**Bagian Teks**
Wahai engkau yang berbuat dosa… berhati-hatilah dari bekal yang buruk (nafsu), seperti khawatirnya engkau dari kerugian yang mendadak… bersedihlah dari luputnya untung kebaikan, seperti kesedihanmu akan kehilangan uangmu… jangan sampai engkau merasa merugi di akhirat… hari dimana datang ahli ketaatan dengan kebaikannya dan ahli dosa dengan keburukannya…
Wahai engkau yang berbuat dosa... jangan kau habiskan umurmu untuk mengikuti hawa nafsu….!
Sesungguhnya seburuk-buruk menyia-nyiakan umur ialah saat melakukan maksiat dan mengikuti hawa nafsu…
Engkau saksikan jam dan hari berlalu, sibuk dengan kenikmatan hawa nafsu dan kepuasan-kepuasannya…
Bahkan yang lebih buruk lagi, engkau habiskan masa muda dan kekuatanmu dalam menuruti hawa nafsu hingga kering ranting dan layu bunga masa muda …
Benarlah Nabi -salallahu alaihi wasallam- ketika mengabarkan kepada kita dengan ungkapan yang amat jelas, sabdanya,
«نعمتان مغبون فيهما كثير من الناس؛ الصحة والفراغ». [رواه البخاري]
“Dua nikmat yang kebanyakan manusia merugi; sehat dan waktu senggang.” (HR.al-Bukhari)

**Soal A**
Tulis ulang entri mulai dari baris yang memuat "You are a computer-use" dan berakhir di akhir entri, dengan mengganti "top bar" menjadi "toolbar" tanpa mengubah bagian lainnya. Gambar tidak perlu disertakan dalam jawaban.

**Data yang Diberikan**
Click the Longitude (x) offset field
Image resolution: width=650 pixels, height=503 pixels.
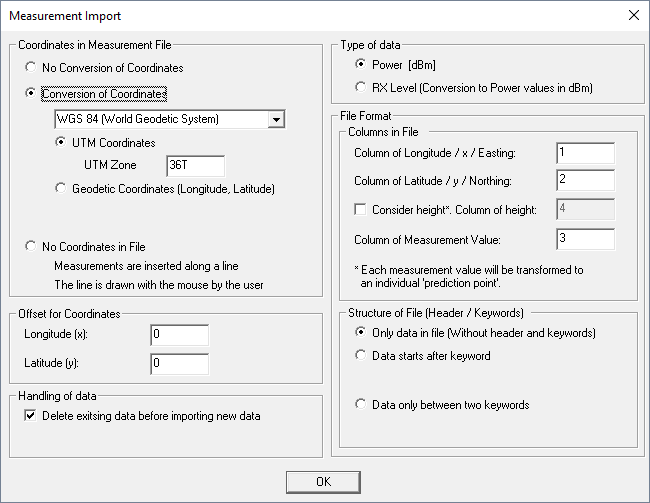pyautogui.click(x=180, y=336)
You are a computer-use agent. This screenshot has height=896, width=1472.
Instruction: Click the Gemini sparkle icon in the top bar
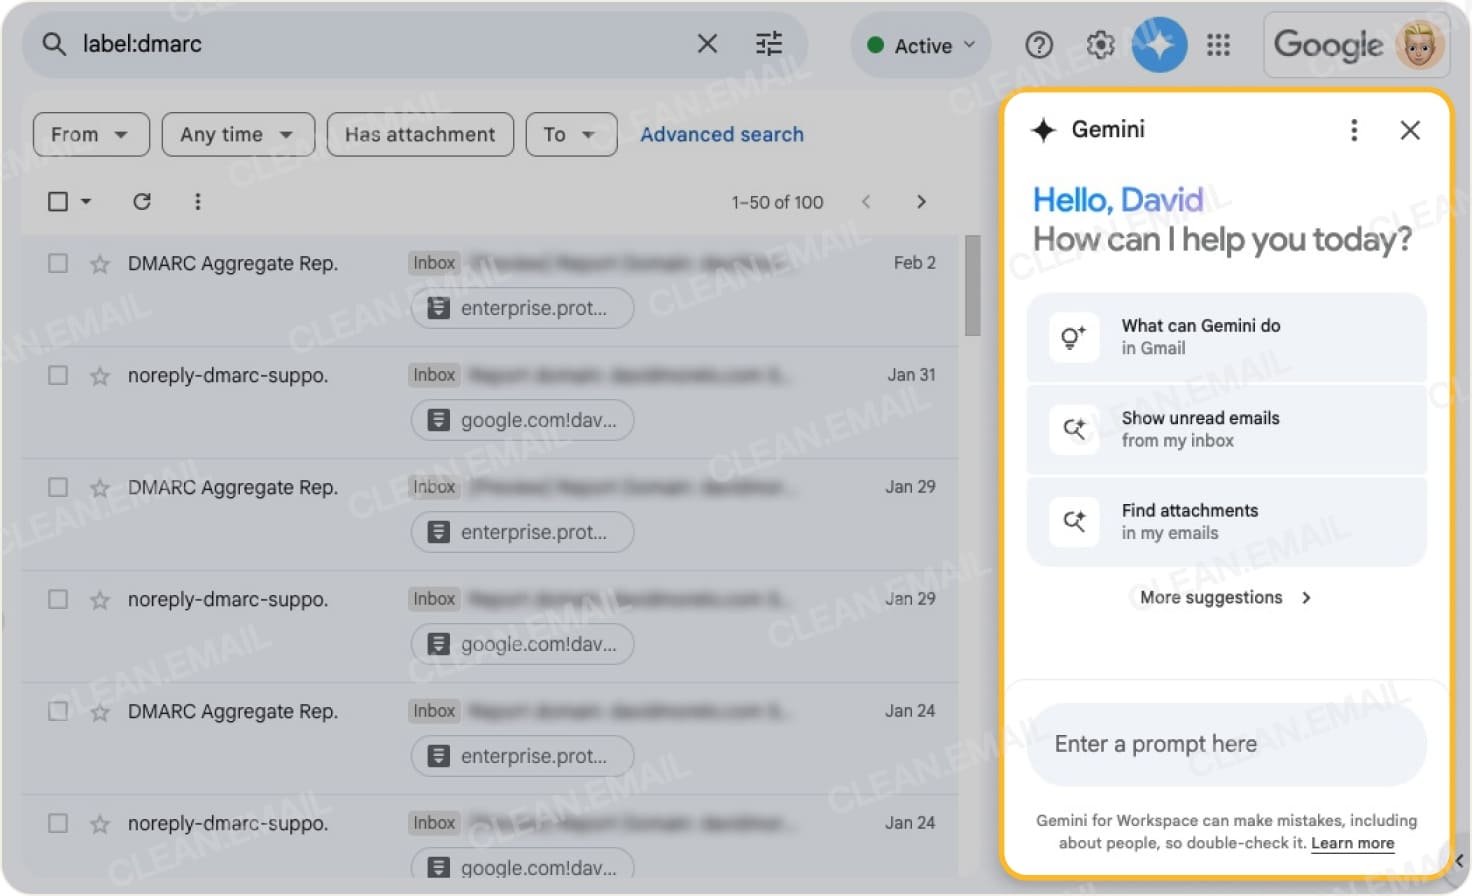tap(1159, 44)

**Soal B**
Ketik ulang teks nasihat tentang menyia-nyiakan umur mulai dari "Wahai engkau yang berbuat dosa…" dan berakhir pada "mengikuti hawa nafsu….!".

**Hasil A**
You are a computer-use agent. This screenshot has height=896, width=1472.
Instruction: Click the Gemini sparkle icon in the toolbar
tap(1159, 44)

**Hasil B**
Wahai engkau yang berbuat dosa… berhati-hatilah dari bekal yang buruk (nafsu), seperti khawatirnya engkau dari kerugian yang mendadak… bersedihlah dari luputnya untung kebaikan, seperti kesedihanmu akan kehilangan uangmu… jangan sampai engkau merasa merugi di akhirat… hari dimana datang ahli ketaatan dengan kebaikannya dan ahli dosa dengan keburukannya…
Wahai engkau yang berbuat dosa... jangan kau habiskan umurmu untuk mengikuti hawa nafsu….!